When my father retired after a career as a solicitor in the City, he
and my mother promptly took up sheep farming in West Wales. The 80-acre farm
was called Bwlchgwynt, and nestled on the side of a small valley about 4 miles
from the tiny village of Ffarmers, which is between Lampeter and Llandovery.
This was quite an undertaking for a couple the wrong side of 60, but they'd
always been very active and had some help from us children [when holidays
permitted] and my uncle Mac. Besides about 100 sheep, we kept some beef cattle,
pigs (inevitably <grin>), and the odd chicken. The farm was a small one,
but tested us to the limit, as the ground was not brilliant and it took a lot
of effort to try to improve it and the farm buildings. In the picture on the
right, you're looking down on the farm from above: our land extended to the
centre of the valley, and some way left and right of the photo.

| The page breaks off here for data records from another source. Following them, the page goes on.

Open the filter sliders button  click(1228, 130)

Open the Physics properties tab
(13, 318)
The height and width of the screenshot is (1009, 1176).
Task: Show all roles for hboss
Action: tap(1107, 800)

This area was (and is) a solidly farming community who immediately became our good friends. Indeed, we still keep in touch with many of them still, even though my parents sold the farm a number of years ago. They were vastly amused by our approach to some things, however, such as deciding when to get the hay in: their approach was fairly haphazard and they cut their hay when it looked like a good spell was in progress, and if it rained, oh well... My father, on the other hand, was ringing up the Met Office, and consulting the long-range weather forecast on the back page of his Times, and trying to be very scientific about it. Mind you, there were several years when we were the only farm locally who got all their hay in in good condition, and we never had a bad year. It was a very close community and everyone helped everyone else, particularly when it came to things such as haymaking, lambing, shearing etc
Cutting the hay, drying and turning it, and bailing was always a great time of the year, and for which I always tried to make it down to the farm from Manchester. Our old bailer was a very rickety old thing, which was literally held together with bits of string or bailer twine. It need coaxing and cajoling into keeping going, but never stopped working completely. My younger brother Paul was always in his element, welding this, and bulldozing that, and building all sorts of wonderful things, like a new pig pen, and a bridge across a ditch. My elder brother Stephen was a semi-permanent resident at Bwlchgwynt, and my parents had hoped that he might take it over completely when it became too much for them, but it was not to be.
My other abiding memory was fence-posting up
the mountain, where we had some hill-grazing for the sheep during the summer
months. Part of our bit of land there was a complete bog, and completing a mile
run of fencing down the middle of this quagmire was a real labour of love.
Still, the cider and cheese consumed in the process made it all worthwhile!